The seminar covers various components of the US criminal system, from defense attorneys and prosecutors to police and prisons. Students read about criminal systems in other countries, giving them perspective and ideas for reform. While most law courses focus on teaching students to construct legal arguments, says Leonard, the goal of this class is to educate students about legal institutions and how they function. In particular, Leonard wants students to appreciate the ways legal institutions are shaped by external pressures, internal cultures, and limited resources.
To complete their externship requirements, Leonard’s students work in such places as the offices of the Rhode Island Public Defender, the Suffolk County District Attorney’s office, and Prisoners’ Legal Services of Massachusetts. Students often bring their externship experiences into class discussions, and that is among the most valuable aspects of the course, according to Alex Phillips (’21), who recently completed an externship in the Special Prosecutions Unit of the Suffolk County DA’s office.
“I met with classmates who were working in a public defender’s office or dealing with advocacy for the incarcerated. We all brought our perspectives together, and it was a great reality check for me—a great way of taking the blinders off,” he says.

In the Special Prosecutions Unit, Phillips worked on cases of white-collar crime, financial fraud, and public corruption. Speaking with classmates placed in other units of the DA’s office was revealing, he says. “One of the best things I learned from working in the DA’s office is that it’s not a monolithic institution,” Phillips says. “Different areas of crime have different realities attached to them. The criminal legal system as applied to narcotics is vastly different from the criminal legal system within the context of white-collar crime—and there are issues of class and race wrapped up in all of that.”
Classmate Johanna Fay (’21) had prior experience working in prosecutors’ offices, but her externship with the Federal Public Defender’s Office for the District of Massachusetts provided her first look at the other side of the courtroom. “It definitely made me question some of my own experiences and look back at them more critically,” she says. “In a lot of ways, it’s easy not to think about the individual and how this is affecting an individual’s life when you’re coming at it from the prosecution side.”
A classroom lesson that stands out for Fay is that prisons and jails “have really become a de facto mental health system in the country,” she says. Prisons are asked to deal with severe cases of mental illness and substance abuse with limited resources, she says, in settings designed for punishment, not for healing.

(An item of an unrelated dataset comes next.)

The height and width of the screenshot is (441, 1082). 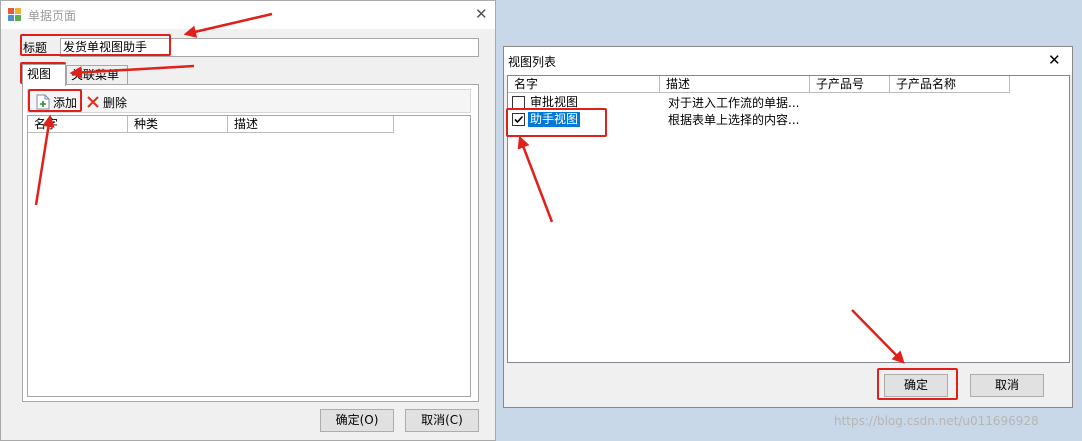 What do you see at coordinates (248, 15) in the screenshot?
I see `titlebar: 单据页面 ✕` at bounding box center [248, 15].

The class discussed ways to tackle the problem, she says, and she believes reforms in policing may be the best answer.
One of the lessons Phillips takes from this seminar, he says, is that most problems within the criminal justice system are layered and complicated and won’t be fixed easily. “We didn’t get into this mess overnight,” he says. “This was the work of successive generations acting out of fear and misunderstanding, ignorance, willful malice, and racial bigotry, and getting ourselves out of it will take a very, very long time.”
But this class, he says, leaves him optimistic. “Once you understand how something works and you begin to see what something is, that goes a long way toward finding solutions.”